>"But I'm not espousing my values, but values vital to the continuation of life."
There are no self-grounding values. You cannot objectively justify why fertility is the overriding value here, rather than, say, fairness, liberty or anything else. So yes, you are absolutely espousing your values. If you want to make an argument, make it, don't pretend it's self-evident.
Humans are a communal species, our cultures and psychology include behaviour that sacrifices our own personal reproductive chances in favour of the survival of the group, or simply deprecates personal reproduction as a priority. It’s genetic propagation by proxy, and it’s called kin selection or genetic altruism in the literature. A member of society can contribute to the survival and propagation of that society in many ways, propagating the group genome, and that doesn’t have to include through personal reproduction.
We have all benefited from the contributions made by members of past generations that didn’t reproduce, but their genes live on through their relatives that did reproduce. If all we care about is survival of the species, the best thing for all of us is that trans people get the help and support they need to leave the healthiest and most fulfilling lives possible, so that they can maximally contribute to society. I think that’s an overly reductive attitude, but that’s one way of thinking about it.
This argument is disingenuous: not only your direct ancestors contributed to your existence. You are also dependent on all of the aunties and uncles, and other members of the community around your direct line that contributed to their survival.
Every one of them also had kidneys, but that's not an objective argument for the pre-eminent moral value of kidneys.
There is an inescapable choice in choosing the grounds from which to reason out to an ethical conclusion - there is no self-evident starting point, hence the riotous confusion of moral philosophy over the last two millennia.

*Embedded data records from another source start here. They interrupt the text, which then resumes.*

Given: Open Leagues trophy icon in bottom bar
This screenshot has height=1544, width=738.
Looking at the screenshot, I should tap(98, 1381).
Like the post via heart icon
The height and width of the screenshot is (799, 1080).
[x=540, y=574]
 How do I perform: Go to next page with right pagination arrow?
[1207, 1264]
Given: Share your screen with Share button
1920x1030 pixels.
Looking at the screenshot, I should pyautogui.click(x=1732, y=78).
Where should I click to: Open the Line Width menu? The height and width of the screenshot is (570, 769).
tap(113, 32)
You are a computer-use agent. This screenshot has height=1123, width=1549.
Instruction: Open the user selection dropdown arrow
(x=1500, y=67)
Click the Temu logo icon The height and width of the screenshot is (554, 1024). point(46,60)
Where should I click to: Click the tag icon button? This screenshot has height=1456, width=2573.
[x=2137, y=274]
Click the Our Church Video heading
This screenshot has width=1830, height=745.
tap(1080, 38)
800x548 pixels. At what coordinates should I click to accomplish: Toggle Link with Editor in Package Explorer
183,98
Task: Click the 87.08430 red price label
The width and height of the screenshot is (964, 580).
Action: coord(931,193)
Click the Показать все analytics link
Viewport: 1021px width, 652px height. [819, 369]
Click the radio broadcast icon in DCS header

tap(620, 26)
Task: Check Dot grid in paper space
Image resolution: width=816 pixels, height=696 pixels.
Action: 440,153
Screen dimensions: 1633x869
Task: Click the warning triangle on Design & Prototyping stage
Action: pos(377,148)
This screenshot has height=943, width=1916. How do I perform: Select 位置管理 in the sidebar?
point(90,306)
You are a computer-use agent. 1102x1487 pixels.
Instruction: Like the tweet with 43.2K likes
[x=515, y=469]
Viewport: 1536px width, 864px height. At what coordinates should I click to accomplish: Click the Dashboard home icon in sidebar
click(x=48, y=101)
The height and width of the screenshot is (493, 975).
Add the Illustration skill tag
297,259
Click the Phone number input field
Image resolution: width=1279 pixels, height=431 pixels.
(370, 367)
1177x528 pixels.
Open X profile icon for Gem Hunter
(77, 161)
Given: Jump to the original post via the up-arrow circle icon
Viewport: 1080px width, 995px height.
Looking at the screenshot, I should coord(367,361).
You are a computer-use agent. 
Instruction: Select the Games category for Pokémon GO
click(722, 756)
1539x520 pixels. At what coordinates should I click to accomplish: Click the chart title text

There are lots of conditions of the possibility of life - biological, physical, chemical - but the real point is that there is no incontestable reason to think that the conditions of the possibility of life are the pre-eminent source of moral value. Kant argued from the conditions of the possibility of understanding to moral conclusions. Sarte reasons from the conditions of the possibility of existential personality to morality. Rawls reasons from the conditions of the possibility of morality to morality. My point is, lots of people make this move, in a much more sophisticated way than you, and none is obviously better than the other - or indeed any other form of moral argument. There is no self-grounding foundation from which to reason about morality. What incontrovertible reason can you give for starting from the conditions of the possibility of life, or indeed one particular condition, rather than any other place? You can't.
What of people who were fertile but didn’t have children, through choice, medical reasons, death etc? Surely a person who is fertile but doesn’t have a child for any reason has the same net impact on the growth of population as an unfertile person (trans or not)?
Sure, but some causes of infertility are correlated and persistent.
If I'm exposed to poisons in the air or water, it's likely to happen to others as well - especially if it's at levels where it's not immediately noticed.
Many other causes of effective infertility are unlikely to impact entire groups of people across long periods of time.
There are no self-grounding values. You cannot objectively justify why fertility is the overriding value here, rather than, say, fairness, liberty or anything else. So yes, you are absolutely espousing your values. If you want to make an argument, make it, don't pretend it's self-evident.